From the records below, copy out exactly the lines from the one containing "Where should I click to: Click the Reset" to the one containing "Viewport: 1280px width, 774px height.", both included. Add nothing else.

- Opening Delimiter -

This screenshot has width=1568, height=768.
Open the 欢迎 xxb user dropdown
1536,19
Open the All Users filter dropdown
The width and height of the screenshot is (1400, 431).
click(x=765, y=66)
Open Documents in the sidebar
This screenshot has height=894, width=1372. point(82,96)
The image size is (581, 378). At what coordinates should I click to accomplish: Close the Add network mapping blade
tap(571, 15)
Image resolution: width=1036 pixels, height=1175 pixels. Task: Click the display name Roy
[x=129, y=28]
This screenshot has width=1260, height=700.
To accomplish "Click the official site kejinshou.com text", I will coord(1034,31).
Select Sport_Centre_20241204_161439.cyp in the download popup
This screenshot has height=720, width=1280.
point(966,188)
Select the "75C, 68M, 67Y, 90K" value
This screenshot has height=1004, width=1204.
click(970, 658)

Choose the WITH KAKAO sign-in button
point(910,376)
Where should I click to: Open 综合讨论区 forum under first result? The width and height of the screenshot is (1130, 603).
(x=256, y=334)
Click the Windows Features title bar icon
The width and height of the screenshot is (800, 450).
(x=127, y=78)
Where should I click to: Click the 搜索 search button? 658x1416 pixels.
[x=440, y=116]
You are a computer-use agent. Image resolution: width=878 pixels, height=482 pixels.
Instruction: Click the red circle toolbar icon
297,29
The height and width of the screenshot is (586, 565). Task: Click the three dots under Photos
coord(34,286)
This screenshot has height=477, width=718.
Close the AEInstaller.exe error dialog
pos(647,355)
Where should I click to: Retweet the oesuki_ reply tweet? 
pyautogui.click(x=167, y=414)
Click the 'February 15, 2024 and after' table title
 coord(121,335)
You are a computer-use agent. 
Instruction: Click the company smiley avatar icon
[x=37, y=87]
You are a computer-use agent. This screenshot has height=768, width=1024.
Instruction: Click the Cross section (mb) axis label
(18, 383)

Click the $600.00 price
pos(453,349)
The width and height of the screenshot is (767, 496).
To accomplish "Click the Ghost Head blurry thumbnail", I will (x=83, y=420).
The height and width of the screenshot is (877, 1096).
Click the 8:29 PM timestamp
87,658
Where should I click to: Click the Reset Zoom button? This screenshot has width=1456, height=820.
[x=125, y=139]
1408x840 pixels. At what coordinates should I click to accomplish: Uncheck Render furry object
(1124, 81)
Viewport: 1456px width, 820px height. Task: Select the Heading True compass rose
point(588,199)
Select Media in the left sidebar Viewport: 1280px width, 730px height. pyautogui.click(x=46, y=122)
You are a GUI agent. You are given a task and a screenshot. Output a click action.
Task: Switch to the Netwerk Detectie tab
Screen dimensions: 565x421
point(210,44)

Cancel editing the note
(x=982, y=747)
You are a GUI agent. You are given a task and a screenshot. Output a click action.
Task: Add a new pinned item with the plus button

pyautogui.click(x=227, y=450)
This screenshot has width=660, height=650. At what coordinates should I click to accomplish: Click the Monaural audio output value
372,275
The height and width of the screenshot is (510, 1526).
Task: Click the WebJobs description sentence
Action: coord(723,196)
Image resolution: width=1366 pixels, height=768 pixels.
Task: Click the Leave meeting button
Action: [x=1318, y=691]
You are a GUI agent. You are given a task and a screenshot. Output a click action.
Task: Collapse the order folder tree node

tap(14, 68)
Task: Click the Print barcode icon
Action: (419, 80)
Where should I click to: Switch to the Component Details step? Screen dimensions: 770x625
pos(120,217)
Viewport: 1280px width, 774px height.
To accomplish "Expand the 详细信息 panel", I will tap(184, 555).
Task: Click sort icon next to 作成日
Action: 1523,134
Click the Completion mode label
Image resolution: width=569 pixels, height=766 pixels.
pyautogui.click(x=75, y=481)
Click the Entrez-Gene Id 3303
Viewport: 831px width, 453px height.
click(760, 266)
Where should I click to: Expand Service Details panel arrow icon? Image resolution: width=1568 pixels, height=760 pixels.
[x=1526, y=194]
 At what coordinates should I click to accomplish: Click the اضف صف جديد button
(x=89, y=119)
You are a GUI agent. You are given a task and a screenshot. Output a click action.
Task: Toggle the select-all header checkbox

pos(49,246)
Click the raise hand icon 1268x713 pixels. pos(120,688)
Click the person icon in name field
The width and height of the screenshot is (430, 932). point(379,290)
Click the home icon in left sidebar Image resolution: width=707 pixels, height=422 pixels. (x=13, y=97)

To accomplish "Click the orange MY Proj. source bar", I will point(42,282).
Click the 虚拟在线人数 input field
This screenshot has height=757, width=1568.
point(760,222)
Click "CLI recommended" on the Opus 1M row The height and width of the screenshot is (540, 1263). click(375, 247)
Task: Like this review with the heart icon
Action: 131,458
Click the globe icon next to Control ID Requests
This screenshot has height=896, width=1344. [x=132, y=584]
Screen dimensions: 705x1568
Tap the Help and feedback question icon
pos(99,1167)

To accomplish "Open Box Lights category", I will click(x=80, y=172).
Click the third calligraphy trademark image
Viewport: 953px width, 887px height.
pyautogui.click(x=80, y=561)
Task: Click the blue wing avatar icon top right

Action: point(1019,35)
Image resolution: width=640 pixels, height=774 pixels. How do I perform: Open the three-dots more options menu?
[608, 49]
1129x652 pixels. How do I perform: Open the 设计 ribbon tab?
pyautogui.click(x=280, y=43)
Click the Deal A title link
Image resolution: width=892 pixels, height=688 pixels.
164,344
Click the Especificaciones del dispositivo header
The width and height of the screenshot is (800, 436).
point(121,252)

- Closing Delimiter -

_RESPONSE_
Where should I click to: Click the Reset Zoom button? This screenshot has width=1456, height=820.
[x=125, y=139]
1408x840 pixels. At what coordinates should I click to accomplish: Uncheck Render furry object
(1124, 81)
Viewport: 1456px width, 820px height. Task: Select the Heading True compass rose
point(588,199)
Select Media in the left sidebar Viewport: 1280px width, 730px height. pyautogui.click(x=46, y=122)
You are a GUI agent. You are given a task and a screenshot. Output a click action.
Task: Switch to the Netwerk Detectie tab
Screen dimensions: 565x421
point(210,44)

Cancel editing the note
(x=982, y=747)
You are a GUI agent. You are given a task and a screenshot. Output a click action.
Task: Add a new pinned item with the plus button

pyautogui.click(x=227, y=450)
This screenshot has width=660, height=650. At what coordinates should I click to accomplish: Click the Monaural audio output value
372,275
The height and width of the screenshot is (510, 1526).
Task: Click the WebJobs description sentence
Action: coord(723,196)
Image resolution: width=1366 pixels, height=768 pixels.
Task: Click the Leave meeting button
Action: [x=1318, y=691]
You are a GUI agent. You are given a task and a screenshot. Output a click action.
Task: Collapse the order folder tree node

tap(14, 68)
Task: Click the Print barcode icon
Action: (419, 80)
Where should I click to: Switch to the Component Details step? Screen dimensions: 770x625
pos(120,217)
Viewport: 1280px width, 774px height.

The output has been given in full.